ВОПРОСЫ ДЛЯ ИЗУЧЕНИЯ:
#1 Укажите по фрагменту, когда была сделана запись «Я утратила свою гордость и вместе с тем утратила все».
#2 Объясните по фрагменту, почему блага мира, которым предавался рассказчик, казались опасными.

ФРАГМЕНТ ДОКУМЕНТА:
———

Работала я без убежденности; то мне казалось, что я исполняю некую повинность, а то, будто я занимаюсь пародированием. Во всяком случае, спешить не стоило. В данный момент я была счастлива, и этого казалось достаточно. Хотя нет, этого было недостаточно. Это было совсем не то, чего я от себя ожидала. Дневника я больше не вела, однако мне все еще случалось занести в блокнот несколько слов. «Я не могу просто жить и смириться с тем, что моя жизнь ничему не служит», – писала я весной 1930 года; и немного позже, в июне: «Я утратила свою гордость и вместе с тем утратила все». Мне случалось жить в противоречии с моим окружением, но никогда в противоречии с самой собой; за эти восемнадцать месяцев я поняла, что можно не хотеть того, чего хочется, и какое тяжелое чувство порождает такая нерешительность. Я, не переставая, с воодушевлением предавалась всем благам мира; но между тем, думала я, они отвлекают меня от моего призвания: тем самым я предаю себя и могу погубить. Этот конфликт я воспринимала трагически, по крайней мере, иногда. Сегодня я думаю, что это ерунда, но в ту пору я всему придавала огромное значение.

———

ЗАПИСИ НАБОРА ДАННЫХ:
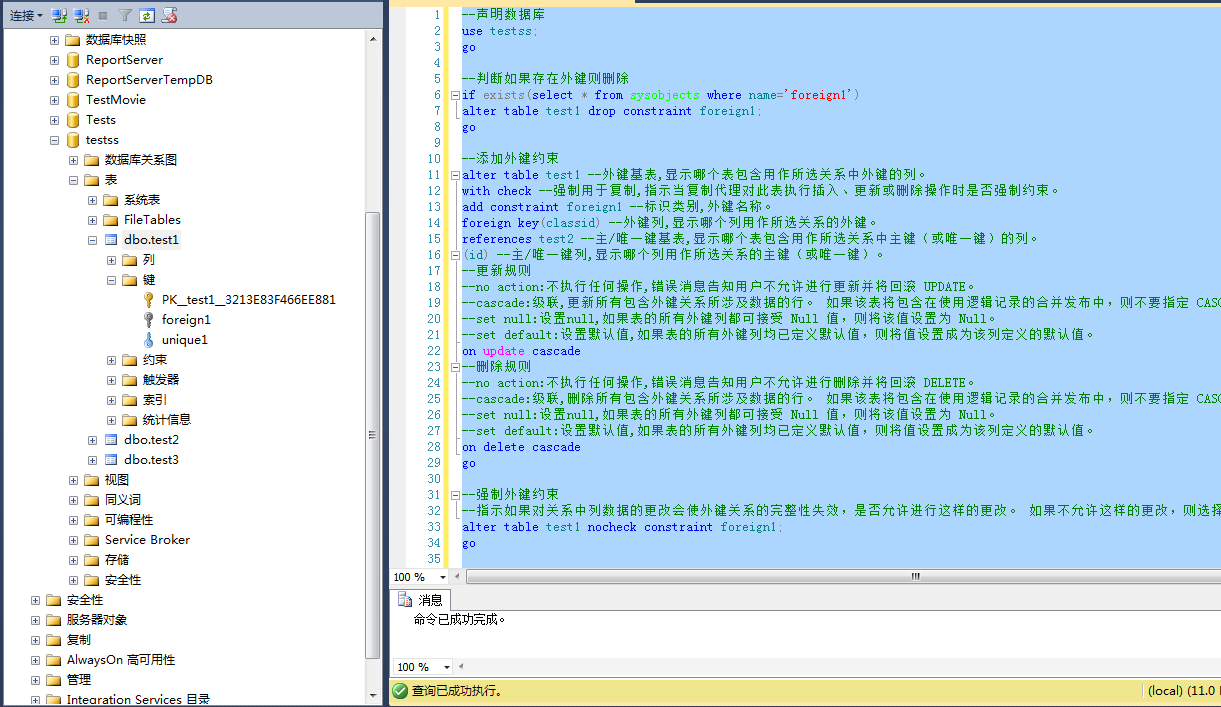1221x707 pixels.
Task: Click the Refresh icon in Object Explorer toolbar
Action: point(147,15)
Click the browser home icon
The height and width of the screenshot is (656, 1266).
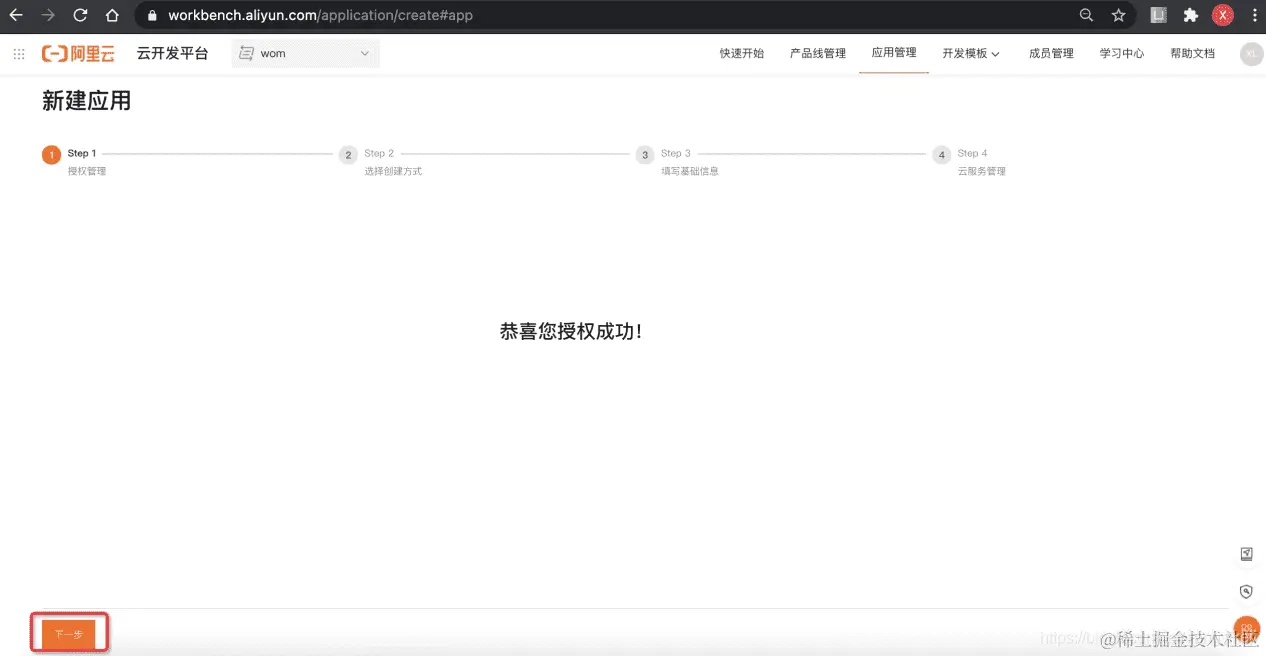pos(112,15)
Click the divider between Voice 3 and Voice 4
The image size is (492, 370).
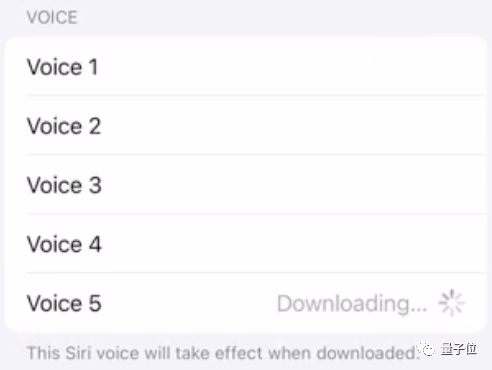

———

РЕШЕНИЯ ЗАДАЧ:
#1 В июне 1930 года.

#2 Они отвлекали от призвания. Поэтому, предаваясь им, рассказчик, по собственной мысли, предавал себя и мог себя погубить.